ホクレンDCの8分19秒37は、適用除外期間中の記録であるため、内定切符を手にするためには、今回の日本選手権で再び参加標準記録を上回って優勝しなければならないが、ロードでの安定した走力の高さを考えても、実現は可能といえるだろう。また、日本選手権には、ホクレンDC同様に、三浦と同学年で、岡山・倉敷高時代に2017~2019年インターハイ3000m障害で3連覇を達成しているフィレモン・キプラガット(愛三工業)もオープン参加でエントリーしている。1000mを2分47秒9で、2000mを5分39秒9で通過する展開となったホクレンDCでは、高校時代に後塵を拝し続けたキプラガットを、三浦が最後の直線でかわして勝利したが、キプラガットの8分19秒60も自己新記録。気象条件にもよるが、この2人が長居スタジアムでも同様のペースで競り合うことができれば、17年塗り替えられていない日本記録8分18秒93(岩水嘉孝、2003年)の更新も十分に期待できる。

 今季の日本リストで三浦に続いているのが山口浩勢(愛三工業)、青木涼真(Honda)の2選手。山口の8分25秒04(日本歴代5位)、青木の8分25秒85(日本歴代6位)はともに三浦と同じホクレンDCでマークしたものだが、昨年のドーハ世界選手権参加標準記録が8分29秒00であったことを考えると、力は着実についている。三浦・キプラガットの背中に少しでも近い位置でレースを展開したいところだろう。また、全日本実業団で8分28秒49をマークしている楠康成(阿見AC)は、ずっと1500mがメインで10月の日本選手権では3位に食い込んでいる選手。3000m障害は昨年からに取り組むようになり、2年目でここまで来ている。山口・青木同様、自己記録をさらに参加標準記録に近づけていくことが、ワールドランキングの順位を上げていく上でも重要になってくる。

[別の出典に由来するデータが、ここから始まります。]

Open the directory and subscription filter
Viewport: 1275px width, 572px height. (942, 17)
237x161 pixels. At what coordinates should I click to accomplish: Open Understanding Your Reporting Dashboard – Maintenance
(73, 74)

 東海大4年だった昨年、初優勝を果たした阪口竜平(SGHグループ)は、ディフェンディングチャンピオンとして挑むことになる。去年は、決勝で8分30秒切りを果たしたものの参加標準記録にわずか0.85秒届かず、ドーハ世界選手権出場を逃す悔しさを味わっているだけに、巻き返したい思いは強いはずだ。アメリカでトレーニングに取り組んでいた2月には、ボストン大での室内競技会男子5000mで日本歴代3位となる13分29秒61の好走を見せたほか、7月のゴールデングランプリ(GGP)でも1500mを3分43秒53の自己新で走っているが、3000m障害は10月中旬の記録会に一度出場して8分59秒39にとどまっているのが気になるところだ。

 もう一人、要チェックなのが2016年リオデジャネイロオリンピック代表の塩尻和也(富士通)。昨年、日本歴代6位となる8分27秒25をマークしてドーハ世界選手権出場権を獲得したが、右膝靱帯を痛めたことで本番を欠場。手術・リハビリを経て、7月に5000mでレース復帰(13分39秒79 )を果たした。3000m障害は9月末の順大記録会でマークした8分47秒90のみにとどまっているが、11月3日の東日本実業団駅伝ではアンカー(区間賞)を務めて優勝に貢献するなど、着実に状態は上向いている。完全復活への足がかりとなるようなレースを期待したい。